В конце концов Филиппа не выдержала.

— Довольно! — стараясь перекричать шум, приказала она. — Агнес, пошли кого-нибудь за едой. Уже полдень, и мы заслужили отдых.

Ответом ей стали вымученные улыбки. Женщины потягивались и растирали усталые пальцы.

Утро было просто ужасным, решила Филиппа, проходя вдоль станков и нахваливая сотканную материю. Может, Бог наказывает ее за какой-то страшный проступок или неведомый ей самой тяжкий грех, насылая на нее все эти беды? Проклятые ткацкие станки, до крайности запущенные негодяем Принком, поминутно ломались, так как все детали были очень старыми и изношенными. Из-за этого дело подвигалось крайне медленно, его застопоривали и невыносимая духота, и слишком мизерные навыки новоявленных ткачих… За долгие часы работы Филиппа подружилась со Страшилой Горкелом как ни с кем другим в замке и больше не боялась ни его, ни его уродливой внешности. Он чинил старые педали, скреплял насквозь прогнившие деревянные челноки, регулировал натяжение нитей. Но сейчас даже Горкел выглядел крайне утомленным.

Отличная шерсть, подумала Филиппа, разглядывая готовую работу Мордрид, единственной женщины, которую хоть чему-то научил Принк. Мордрид, как шепнула ей старая Агнес, пустила старого козла к себе в постель, и тому в качестве вознаграждения пришлось учить ее своему ремеслу.

Да, ткань получилась плотной и крепкой и продержится несколько зим. За такую можно выручить неплохие деньги на ярмарке в Сент-Ивесе! Филиппе не терпелось поскорее приступить к окраске, а потом приказать девушкам, чтобы они сшили ей платье. Возможно, и накидку тоже — приталенную, с пышными длинными рукавами…

Филиппа вдруг вспомнила об Эдмунде. Маленький головорез разговаривал, как безграмотный крестьянин, да и одет был едва ли не хуже беднейшего из вилланов — его туника превратилась в сплошные лохмотья. Девушка вздохнула.

Потом она подумала о Дайнуолде — у того локти вылезают из дыр, прорехи на брюках, огромные прорехи, — и вздохнула еще раз.

Нет, Дайнуолд — презренный похититель шерсти и молоденьких девушек, одернула себя Филиппа. Она ему ничем не обязана! Пусть делает что хочет со своей драной туникой; самое главное — ее платье, А потом она сбежит и отправится к кузену Вальтеру!

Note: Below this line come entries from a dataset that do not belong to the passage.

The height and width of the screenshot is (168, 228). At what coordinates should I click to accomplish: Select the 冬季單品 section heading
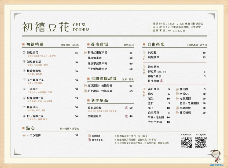coord(99,100)
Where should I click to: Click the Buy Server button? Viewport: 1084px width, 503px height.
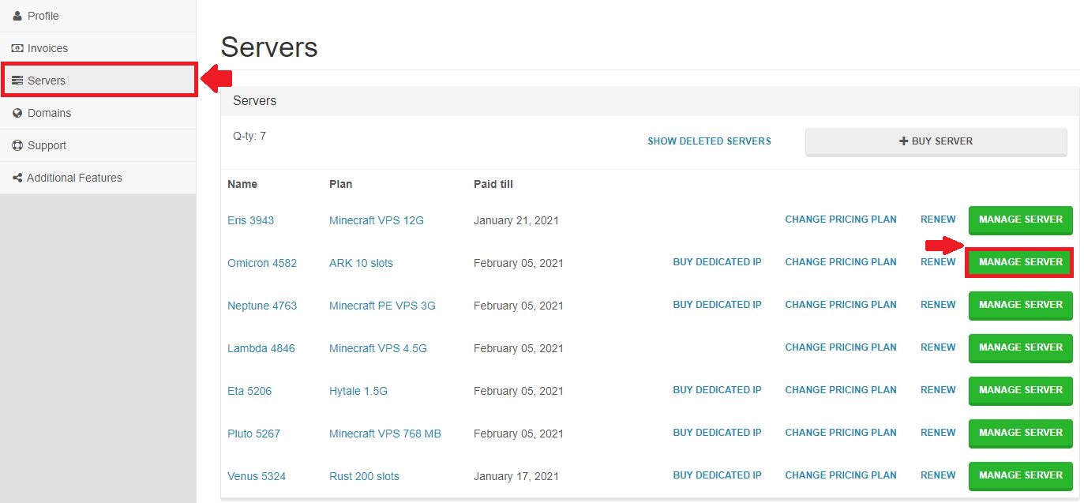click(x=936, y=141)
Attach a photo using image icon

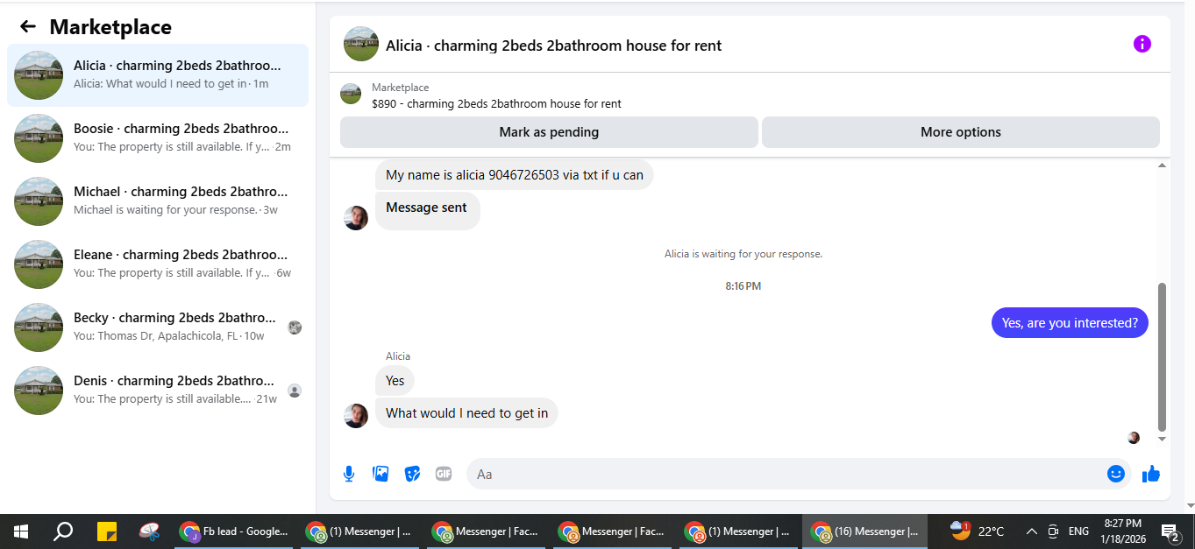(x=381, y=474)
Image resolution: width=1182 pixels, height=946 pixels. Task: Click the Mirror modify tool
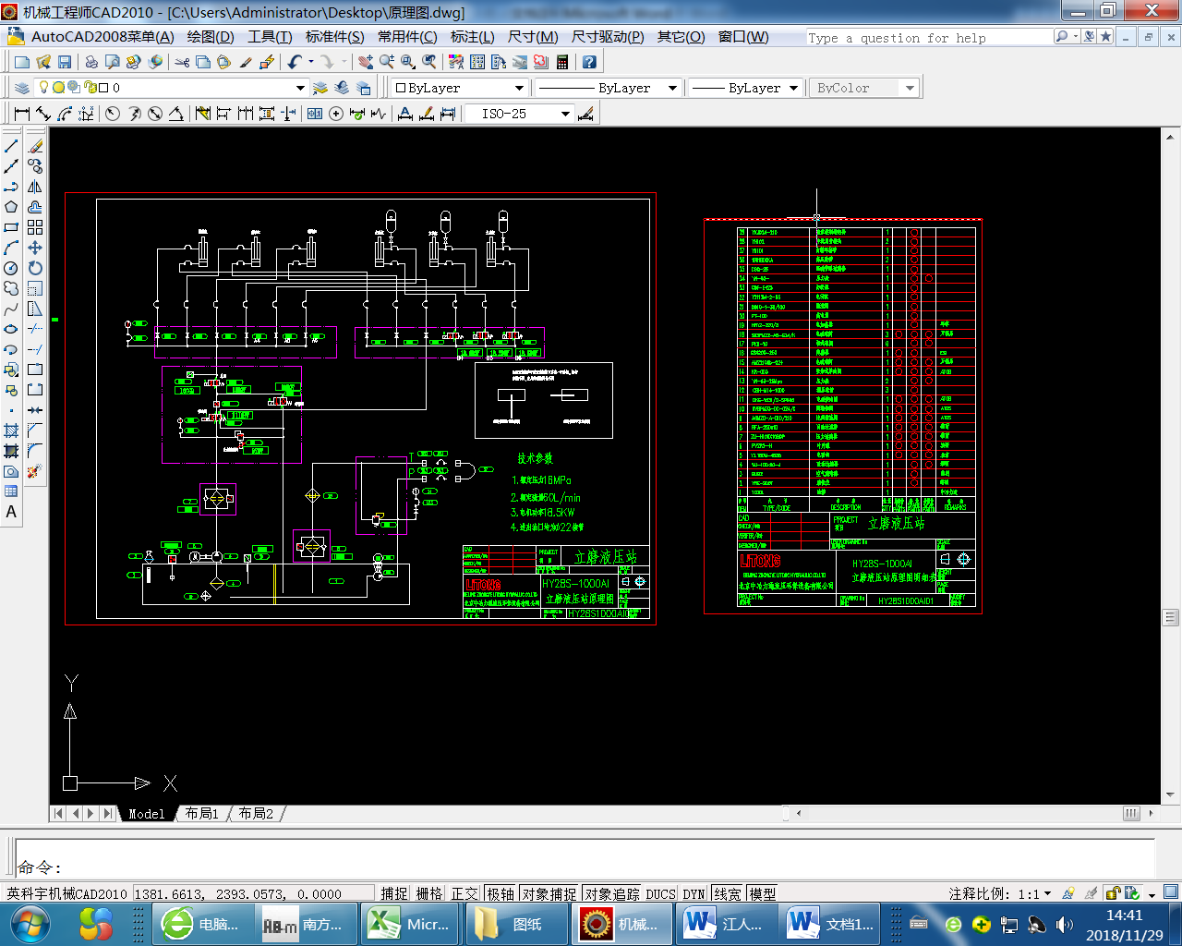point(35,187)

После того как женщины поели хлеба, сыра и холодной говядины, Филиппа нехотя отправила их обратно в душную мастерскую. Там ничего не изменилось — судьба словно насмехалась над ними. День тянулся ужасающе медленно. Станки продолжали ломаться, одна деталь за другой. Горкел совсем обессилел и еле двигался. Их лорд и хозяин так и не появился. Заставил ее надрываться в этой душегубке, а сам где-то прохлаждается, черт побери!

Наступил вечер. От усталости у Филиппы кружилась голова. Встав из-за станка, на котором она работала наравне с другими женщинами, девушка сказала, что ждет всех утром, кивнула старой Агнес и вышла из мастерской.

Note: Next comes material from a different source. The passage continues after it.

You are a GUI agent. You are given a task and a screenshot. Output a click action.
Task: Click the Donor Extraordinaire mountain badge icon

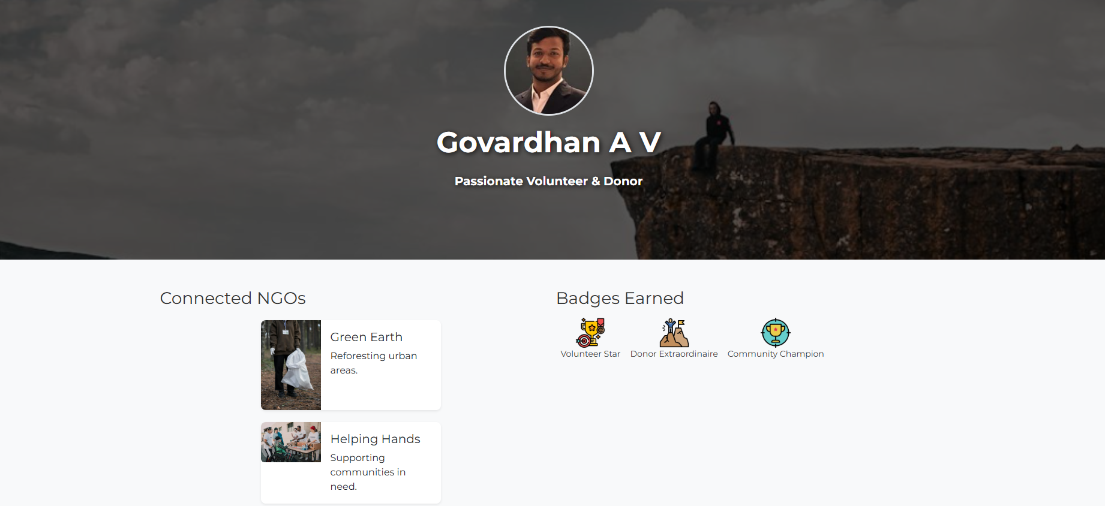coord(674,333)
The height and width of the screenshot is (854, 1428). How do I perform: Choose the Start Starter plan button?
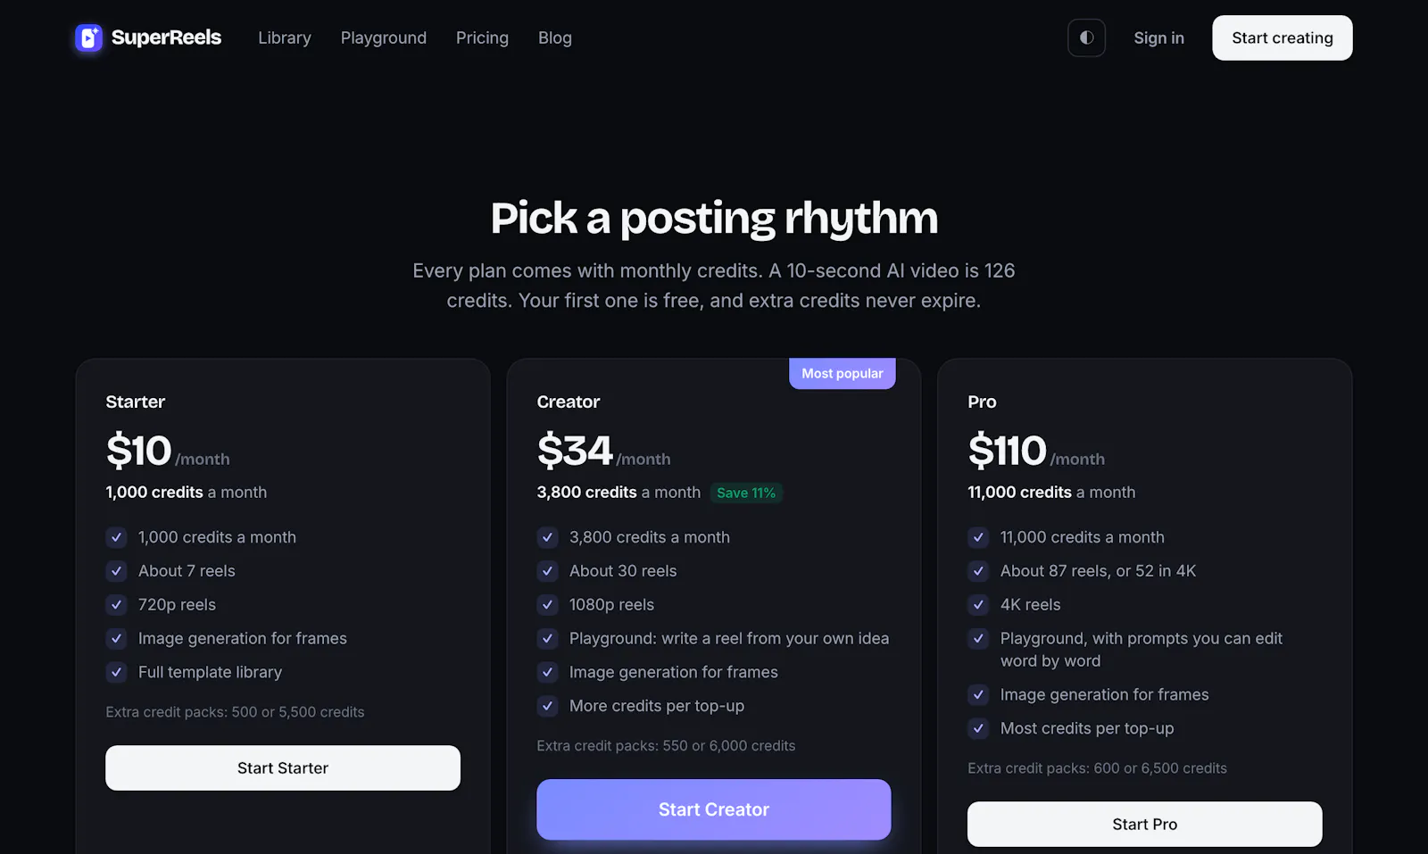pos(283,767)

Внутренний двор пересекали длинные вечерние тени. Филиппа направилась к воротам крепости, расчищая себе дорогу среди стаи кудахчущих кур, нескольких свиней, трех козлов и дюжины ребятишек. Она смотрела только вперед, словно за крепостной стеной ее ждало какое-то важное дело.

Филиппа уже почти подошла к воротам, когда над ухом раздался насмешливый голос:

— Просто глазам не верится! Моя рабыня снова пытается убежать? Мне что, приковать тебя к себе, девка?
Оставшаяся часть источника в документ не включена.